Reverse Engineering Team Board

Reverse Engineering Team Board (http://www.reteam.org/board/index.php)
-   .NET Reverse Engineering (http://www.reteam.org/board/forumdisplay.php?f=28)
-   -   de4dot - Deobfuscator for .NET (http://www.reteam.org/board/showthread.php?t=4271)

0xd4d 09-21-2011 11:06 PM

de4dot - Deobfuscator for .NET
 
This is a .NET deobfuscator.

Source code: https://bitbucket.org/0xd4d/de4dot
Binaries: https://bitbucket.org/0xd4d/de4dot/downloads

It currently supports the following .NET obfuscators:
  • Babel.NET
  • CliSecure / Agile.NET
  • CodeFort
  • CodeVeil
  • CodeWall
  • Crypto Obfuscator
  • DeepSea
  • Dotfuscator
  • Eazfuscator.NET
  • Goliath.NET
  • ILProtector
  • MPRESS
  • .NET Reactor
  • MaxtoCode
  • Rummage
  • Skater.NET
  • SmartAssembly
  • Spices.Net
  • Xenocode

It has partial support for other obfuscators, but the result might not be runnable.

Depending on obfuscator, it will do one or more of the following:
  • Rename obfuscated symbols
  • Deobfuscate control flow
  • Decrypt strings
  • Decrypt and dump embedded assemblies
  • Decrypt resources
  • Decrypt methods
  • Fix proxy calls
  • Inline methods
  • Remove error reporting code (added exception handlers)
  • Restore field and method arg types
  • Get rid of added obfuscator classes and methods

diodolo 09-22-2011 04:39 AM

Thank you for your great work. I tested on .exe obfuscated with Eazfuscator.NET many other deobfuscator fails your deobfuscator work greatly. The new .exe generated crash when run, but with Reflector I can see the code without problem. Is it normal?

EDIT
Sorry I don't see this feature
Quote:

* Deobfuscated files are runnable
Can I help you to resolve the problem?

diodolo 09-23-2011 04:58 AM

I see just now. The Class0 load a resource with GetManifestResourceStream and decrypt it with many XOR and GetPublicKeyToken. But I don't understand very well.
After the resource is decrypted load into a Dictionary which resolve the strings.
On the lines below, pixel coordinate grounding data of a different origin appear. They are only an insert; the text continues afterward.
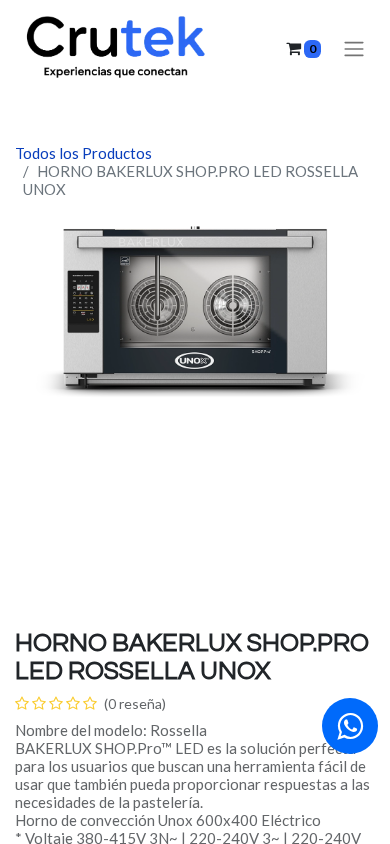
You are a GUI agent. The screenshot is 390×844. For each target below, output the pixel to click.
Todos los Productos (83, 153)
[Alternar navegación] (354, 48)
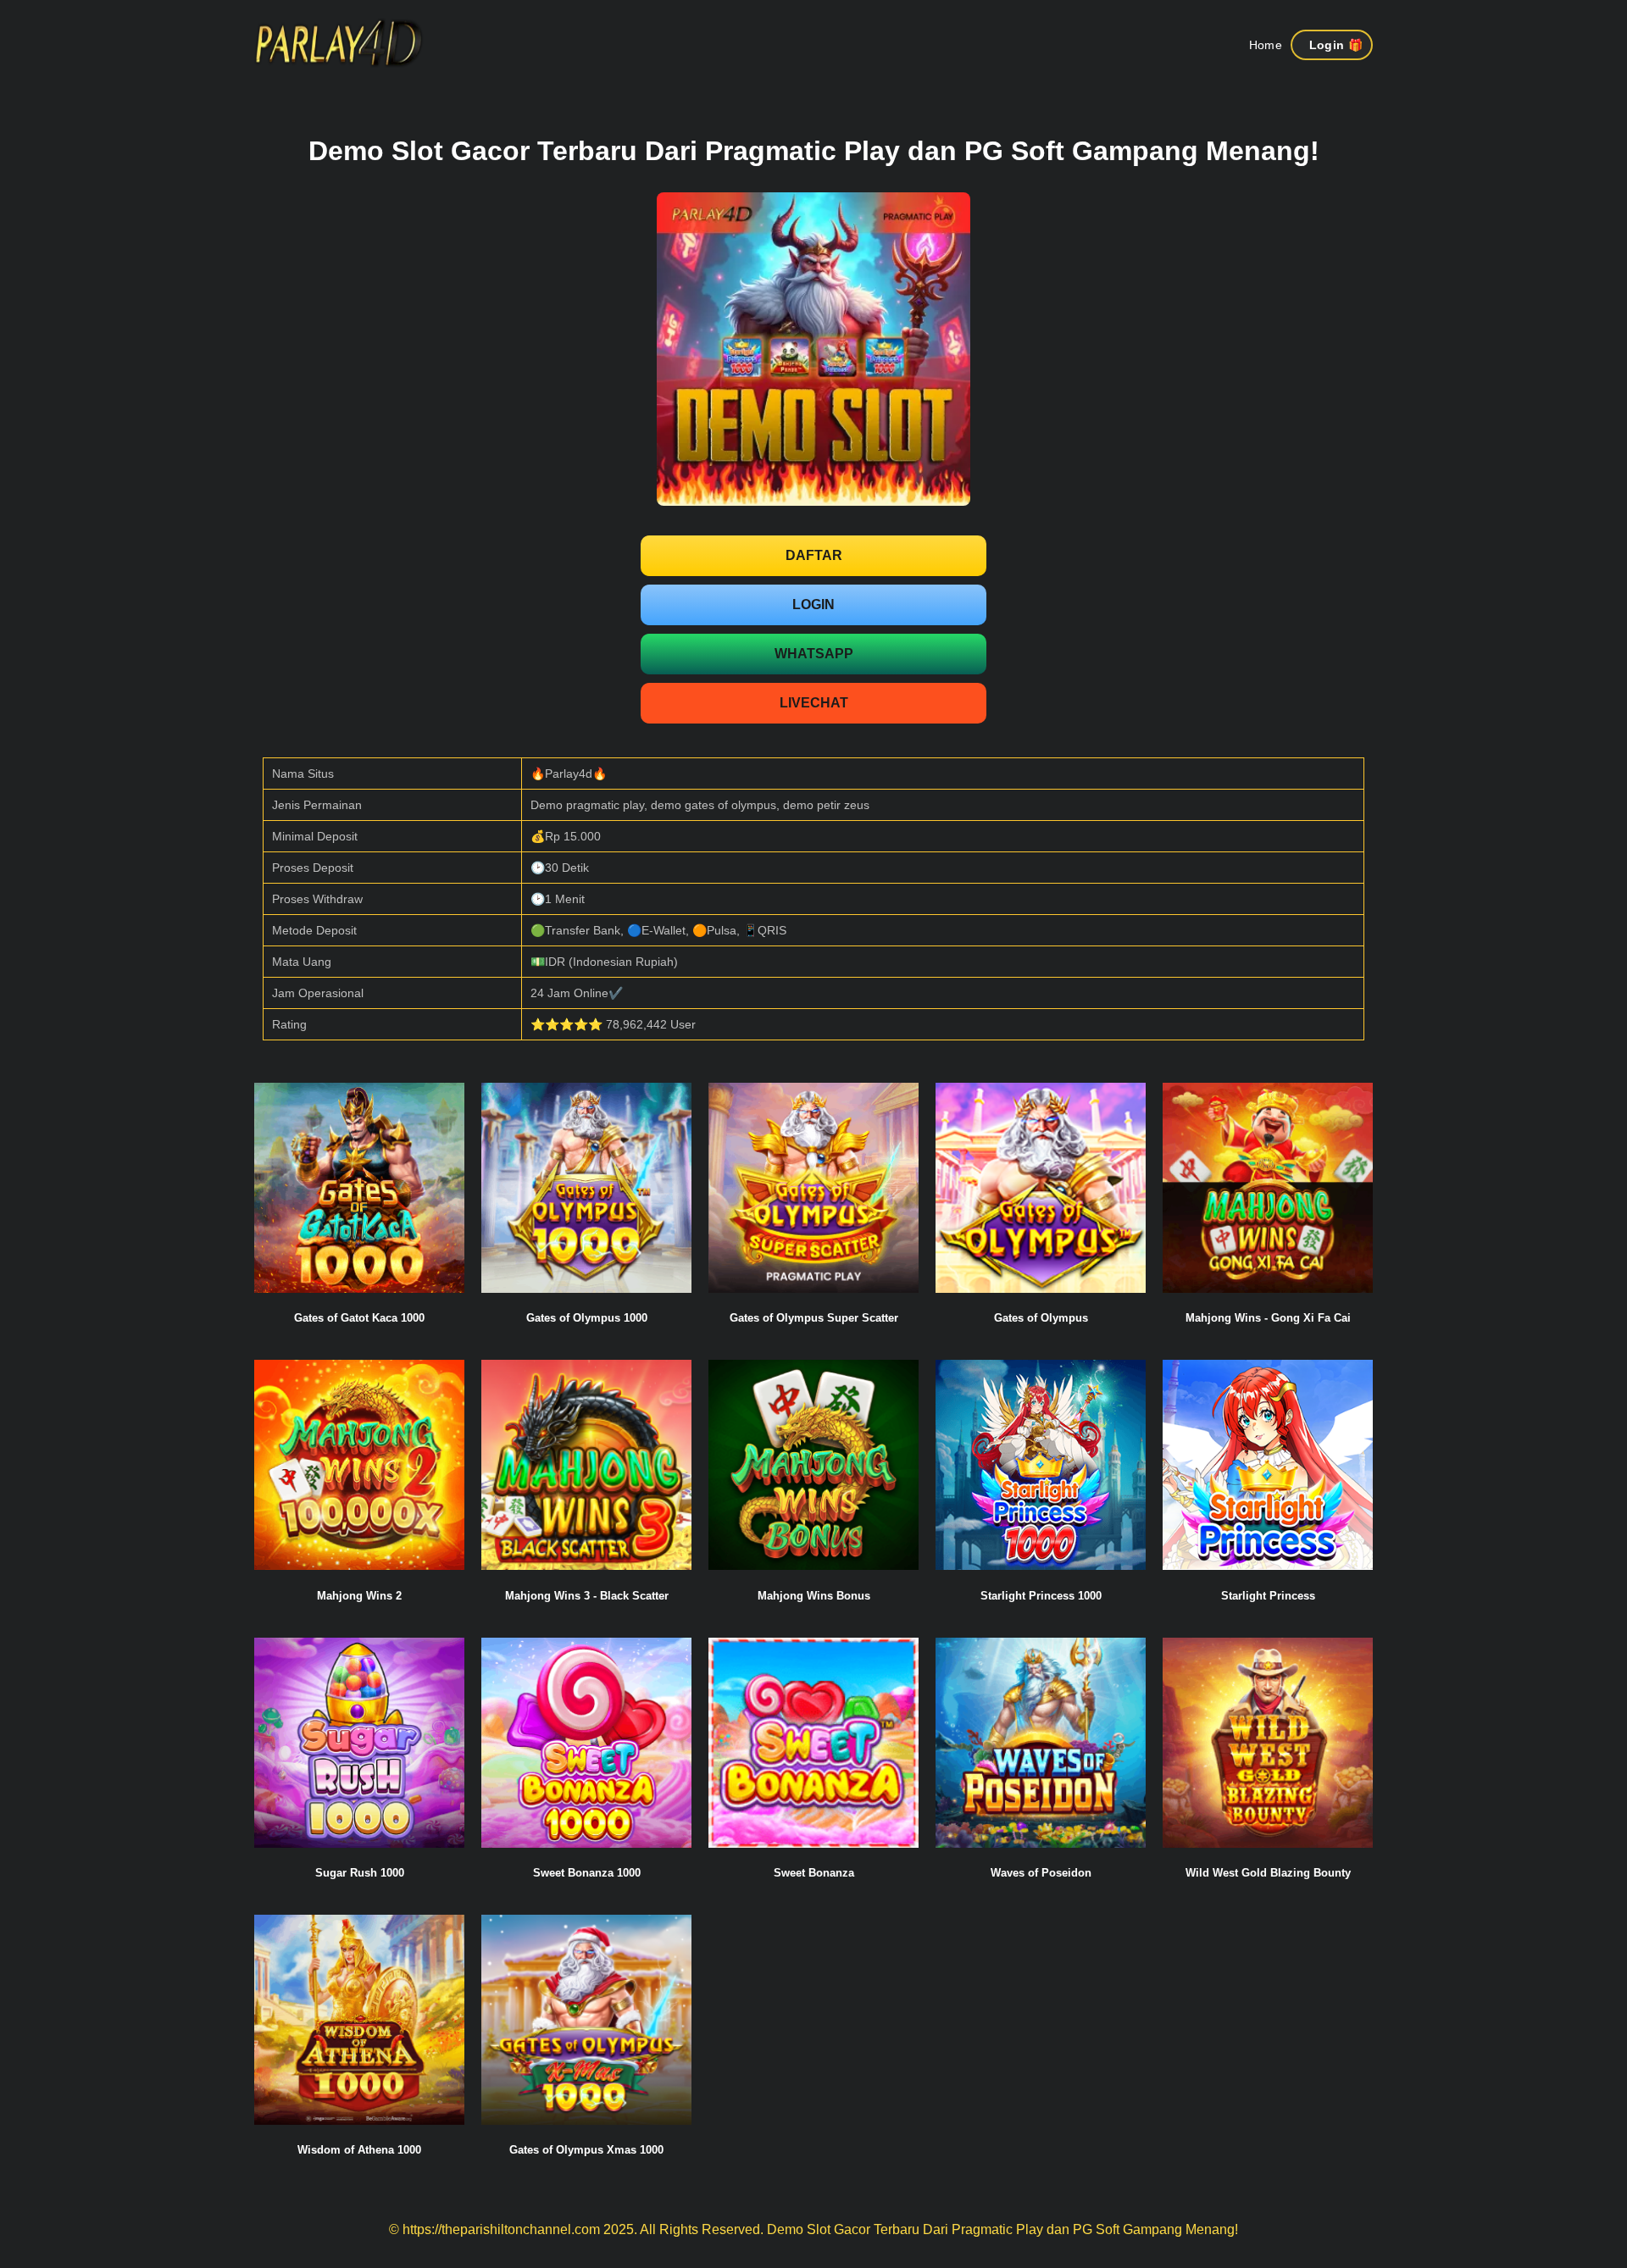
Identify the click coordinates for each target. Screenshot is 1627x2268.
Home (1265, 45)
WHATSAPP (814, 653)
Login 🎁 (1336, 45)
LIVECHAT (814, 703)
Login (813, 604)
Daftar (814, 555)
cimmerian 09-23-2011 11:43 AM

Tested on .net 1.1. app with dotfuscator and deobfuscated result seems to be very good. Besides runs 100%.

Very good job!

Thank u!

newbieinetrnet 09-30-2011 11:50 AM

I downloaded it but I don't know how to use it ! Can anybody help me, please ?

diodolo 09-30-2011 04:53 PM

[Please DO NOT quote whole messages, it is unnecessary]

Thank you for it. I tried on my application and works very great.
Do you continue the development? Have you other obfuscator to improve?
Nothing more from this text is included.